Dort wurde der Kroate aber Opfer der grossen Ansammlung an Offensivtalenten. Im hochkarätig besetzten Ensemble muss er hinter Stürmern internationaler Klasse wie Noah Okafor, Benjamin Sesko, Fernando und Junior Adamu (ex St. Gallen) anstehen. Nun soll er in Zürich die so dringend benötigte Spielpraxis erhalten und sich auf hohem Level beweisen. Gelingt das, hat er gute Perspektiven ab kommendem Jahr in Salzburg eine grössere Rolle einzunehmen – und vielleicht ja eine Entwicklung à la Patson Daka, Erling Haaland, Karim Adeyemi oder Noah Okafor hinzulegen.


Mit einer Körpergrösse von 1,90m bringt Šimić ein schmerzlich vermisstes physisch Element in den FCZ-Sturm. Seit dem Abgang von Michael Frey konnte keiner seiner designierten Nachfolger den Ball im Angriff ähnlich gut festmachen und wieder ablegen. Dies sind Qualitäten, die man von der Neuerwerbung des FCZ erwarten darf.
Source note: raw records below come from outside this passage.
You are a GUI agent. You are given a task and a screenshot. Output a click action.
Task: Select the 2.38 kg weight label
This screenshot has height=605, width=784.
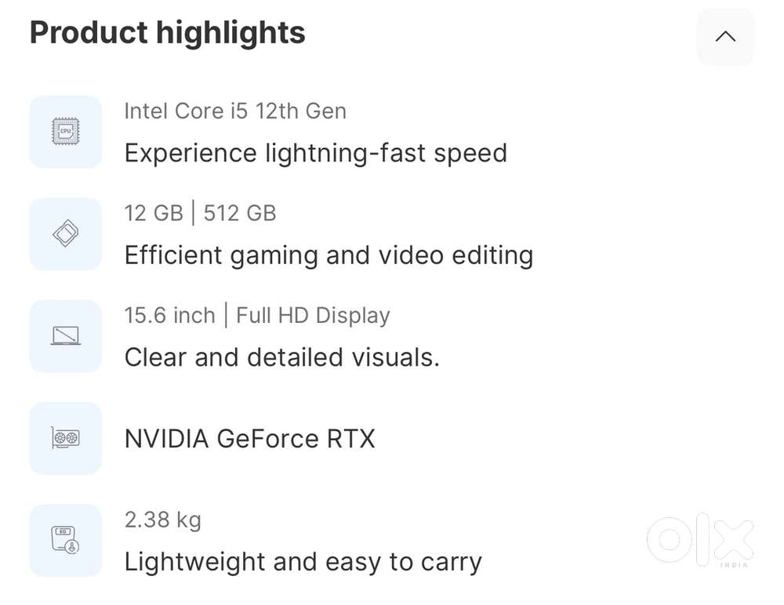point(162,519)
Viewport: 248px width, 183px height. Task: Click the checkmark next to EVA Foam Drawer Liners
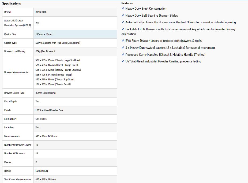(x=123, y=41)
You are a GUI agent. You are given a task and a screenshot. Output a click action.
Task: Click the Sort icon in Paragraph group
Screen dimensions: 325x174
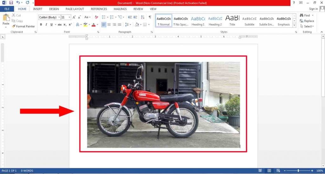pyautogui.click(x=143, y=17)
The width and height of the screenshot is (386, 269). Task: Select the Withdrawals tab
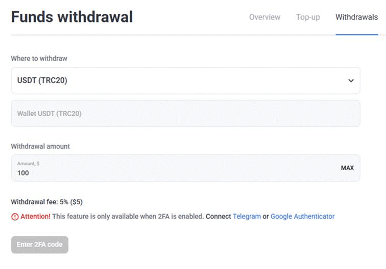pos(356,17)
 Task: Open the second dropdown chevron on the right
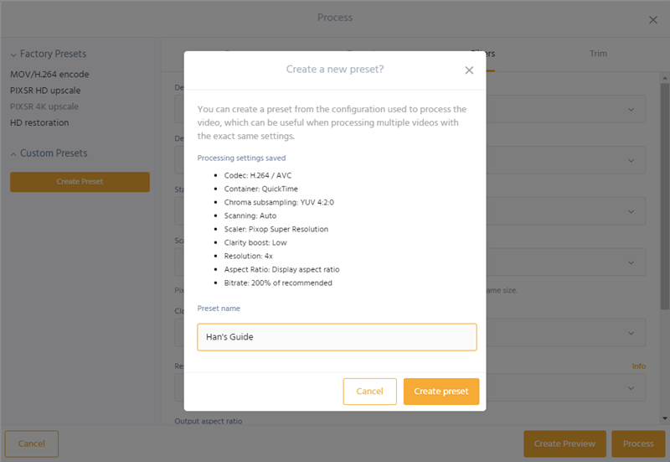[631, 160]
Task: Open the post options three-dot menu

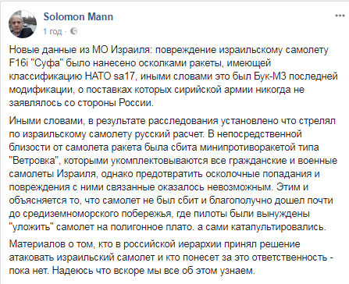Action: (340, 16)
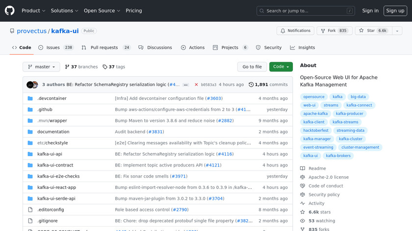Expand the green Code dropdown button
The height and width of the screenshot is (231, 412).
coord(281,67)
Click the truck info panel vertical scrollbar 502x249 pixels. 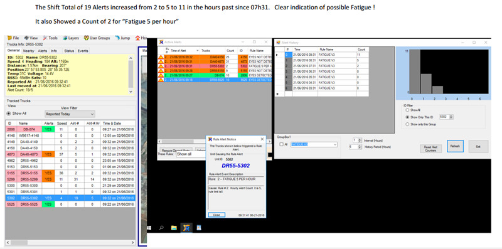coord(131,74)
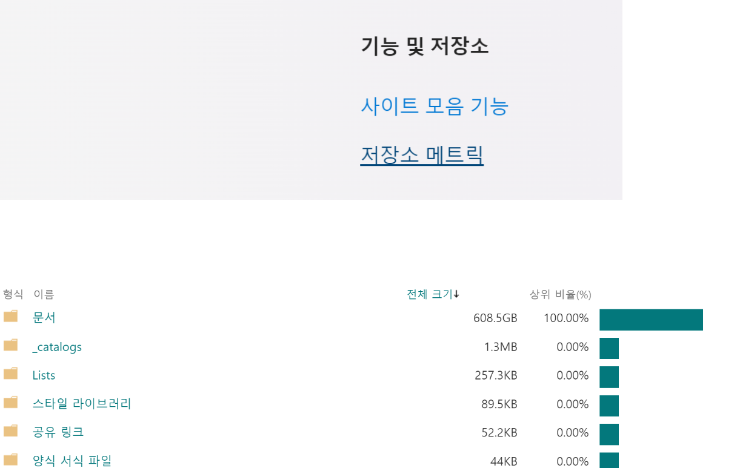Viewport: 737px width, 471px height.
Task: Click the 공유 링크 folder icon
Action: click(10, 430)
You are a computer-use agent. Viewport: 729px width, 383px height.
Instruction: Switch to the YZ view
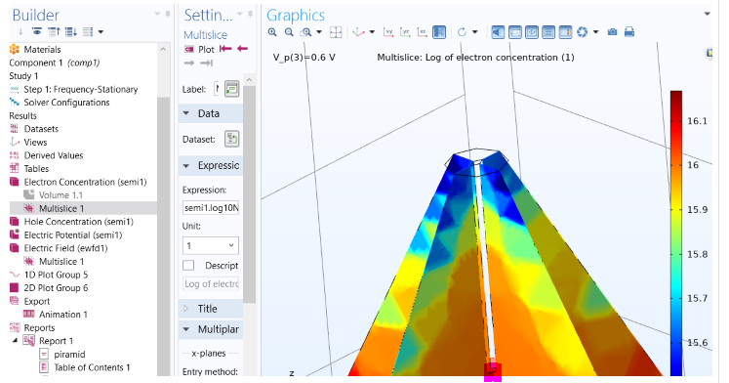pos(405,32)
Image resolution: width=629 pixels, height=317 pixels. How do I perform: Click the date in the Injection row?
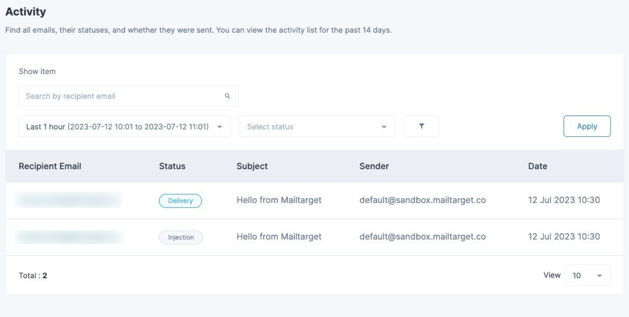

Zusätzlich besitzt Šimić ein gutes Stellungsspiel und ist für einen Spieler seiner Grösse überraschend agil und explosiv. Seine zweifelsfrei grösste Qualität neben seiner physischen Power ist aber seine Abschlussstärke und sein Knipser-Instinkt: Sein starker rechter Fuss ist eine Waffe, auch in engen Räumen. Šimić besitzt alles für eine grosse Karriere – die er beim FCZ nun so richtig lancieren könnte.


Fazit: Die FCZ-Offensive wird variabler und tiefer

Nachdem der Stadtclub im Sommer für seine Transferpolitik gerügt wurde, darf nun bilanziert werden, dass dem FCZ auf den ersten Blick zwei tolle Deals gelungen sind. Noch sollte man die neuen Angreifer natürlich nicht in den Himmel loben, denn sie haben noch kein Spiel in der Super League absolviert. Doch eins ist sicher: Durch die beiden Neuzugänge steigt in der FCZ-Offensive der Konkurrenzkampf erheblich und die Kadertiefe nimmt deutlich zu. Daneben gewinnt der Angriff an mehr Variabilität. Wie der FC St.Gallen in der Rückrunde der letzten Spielzeit bewiesen hat, kann das Integrieren neuer Konkurrenz in der Mitte der Saison einen grossen positiven Effekt haben. Es würde nicht erstaunen, wenn zumindest Šimić schon im Frühjahr für Schlagzeilen sorgen sollte.